Friday, August 19, 2005

from my tattered brown travel journal:

Entries from my travel journal: Bangkok and Cambodia

Sawasdee House, Bangkok, Thailand July 31, 2005

There is something immensely freeing about being somewhere completely, utterly removed from home, where all you lay claim to in this world fits into a small backpack.
Spending the afternoon sipping cocktails and lounging around on a triangle cushion. Being able to say when someone asks you where you will be tomorrow: “I don’t know.”

The bottoms of my feet are not black yet, which means I haven’t yet really begun to travel.

I have been eating everything in sight lately. The street stalls are so enticing, especially those that have huge pots of god-knows-what that you just gesture at for a scoop.

August 2, 2005

Last night Stella and I went drinking at this mobile bar that folds out of a van. It’s called Shark, and they serve 180 baht (approx. US $4.50) huge buckets of alcohol. The guys who throw this party were there drinking, and they attached a big bell to the top of the tarp that formed a makeshift canopy. Every time one of the guys got up and rang the bell, everyone at the bar got a free drink. The drunker the guys get, the more often they ring the bell. Stella and I started out with two buckets of alcohol, but then the guys rang the bell and we had four buckets of alcohol. They ended up ringing the bell 5 times.
We got smashed and met a group of cool travelers. When the bar-in-a-van closed, we somehow fit all eight of us in a tuk-tuk (which comfortably seats three small people) to go drinking some more. Fun night!

Siem Reap, Cambodia August 3, 2005

WHAT A DAY! Woke up at 6am in Bangkok to catch the bus to Siem Reap, which was supposed to take 11 hours. Of course, everything was delayed and it ended up taking us 18 hours to get to Siem Reap.

Before the border at Poipet, we got kicked off our comfortable double-decker bus and into the back of a modified pickup truck, which we rode to the border. Then they took us to an exchange house that looked very official but ended up totally scamming us on the exchange rate. My fault, though, for not checking the exchange rate before I left Thailand.

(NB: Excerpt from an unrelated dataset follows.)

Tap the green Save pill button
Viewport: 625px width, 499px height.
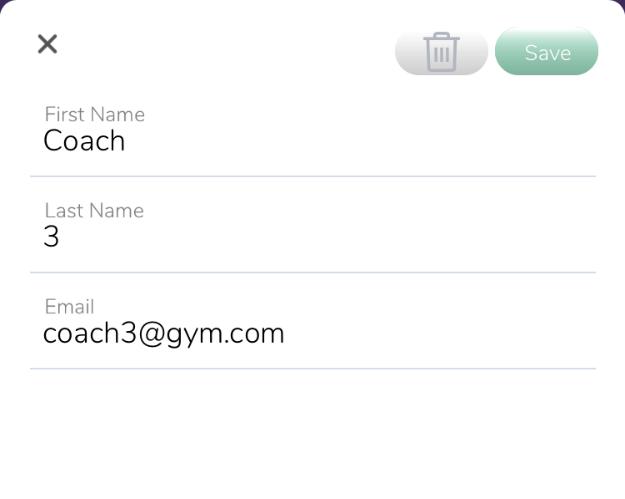tap(546, 52)
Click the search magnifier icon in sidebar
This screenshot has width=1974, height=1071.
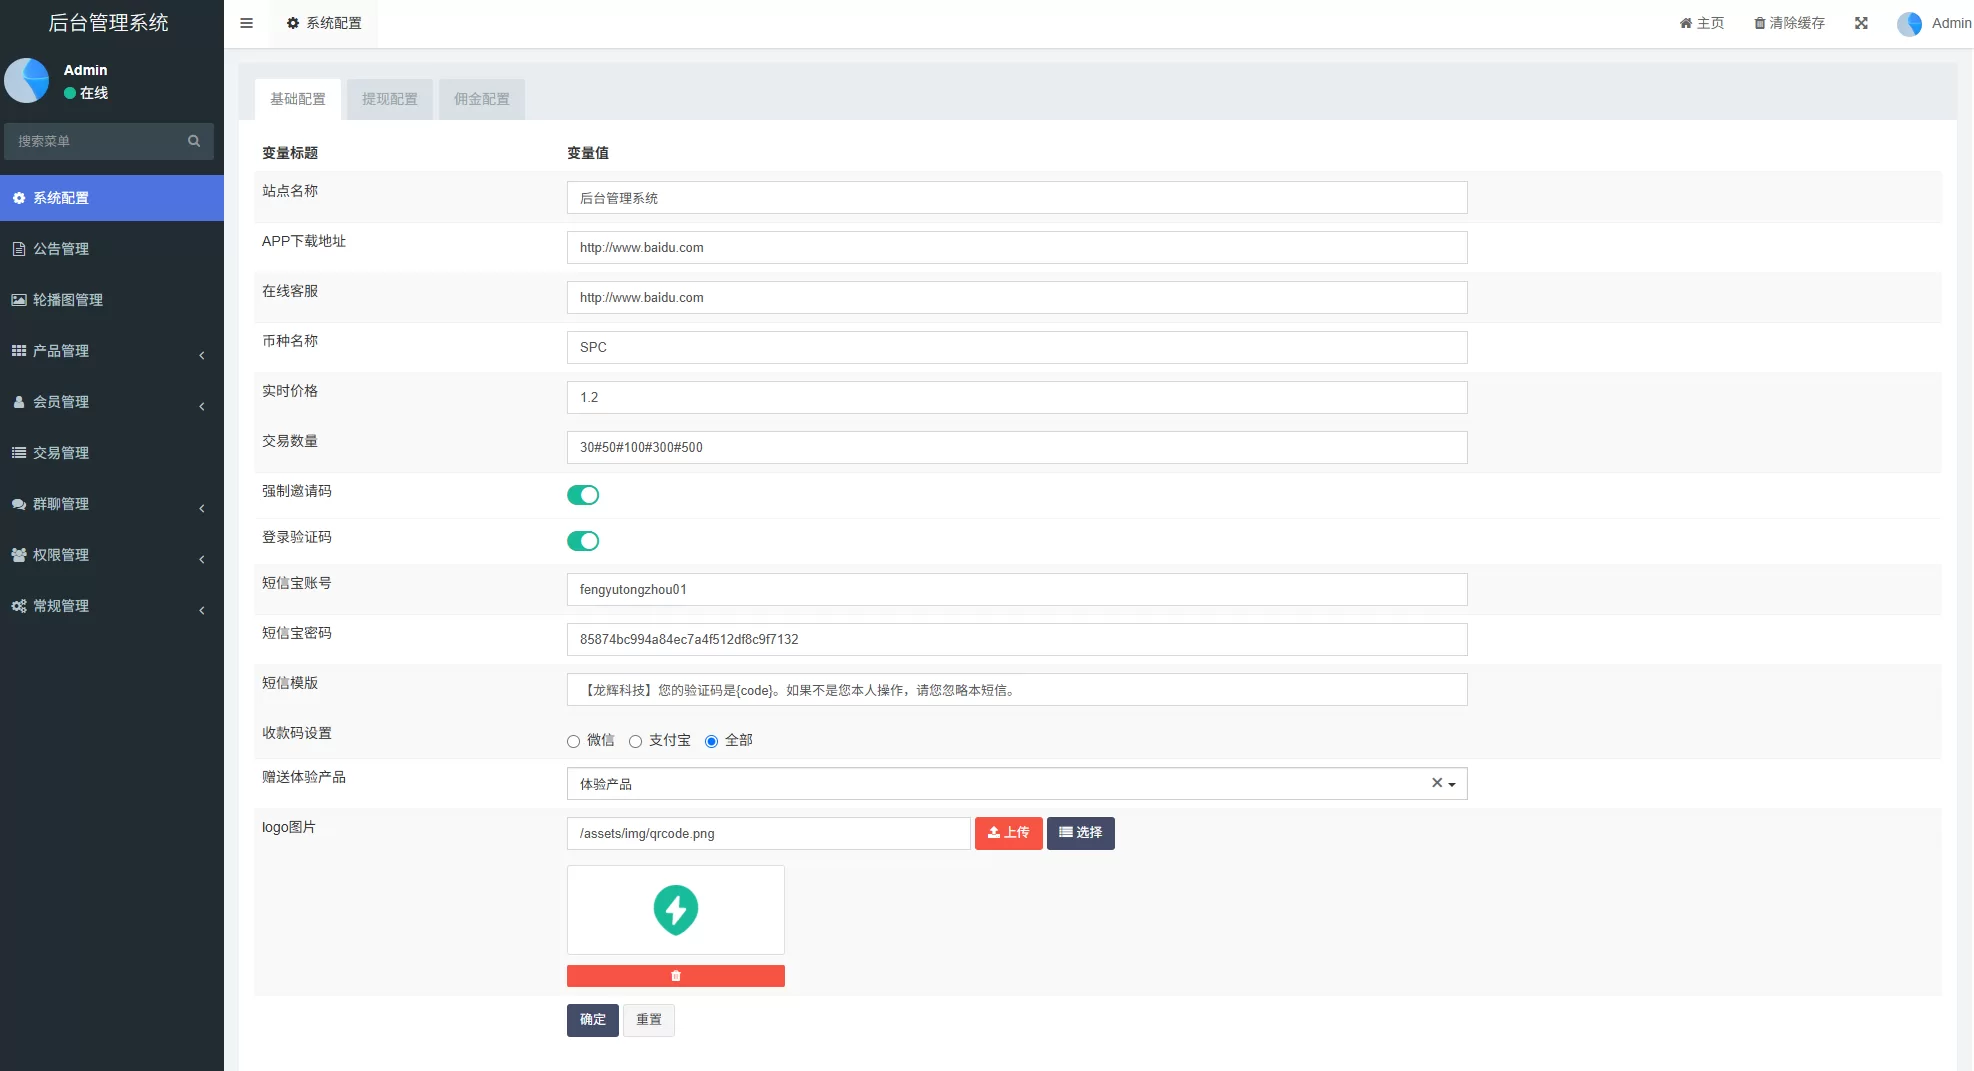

After the exchange scam, about 20 of us were herded into the back of what can only be described as a cattle truck, and we rode for about 2 hours on a bumpy, dusty dirt road, trying to avoid falling through the holes in the floorboards. The dirt eventually turned into mud, and we were forced to get out, put on our backpacks and walk 2 kilometers in the mud and heat to our dingy, waiting bus.

We didn’t arrive in Siem Reap until almost 1AM.

Angkor Wat, Cambodia, August 5, 2005

I don’t know how long I’ve dreamt of sitting here, writing this. I am near the central tower of the sanctuary of Angkor Wat (equal in height to the towers at Notre Dame). A strong, cool breeze blows at my back, I am seated facing inside, looking into an empty basin that may have been used as a reflecting pool.

This place is breathtaking in its harmony, immensity, detail. Every inch is covered with the most intricate carvings. It feels so great to have finally made it here.

Seven wonders of the world: two down, five to go.

Smiley’s Guest House, Siem Reap, Cambodia August 6th, 2005

What else can I say about Angkor, except that words cannot do it justice? Climbing around the temple-mountains, staring face-to-face with the Bayon, I could not find the wherewithal to write.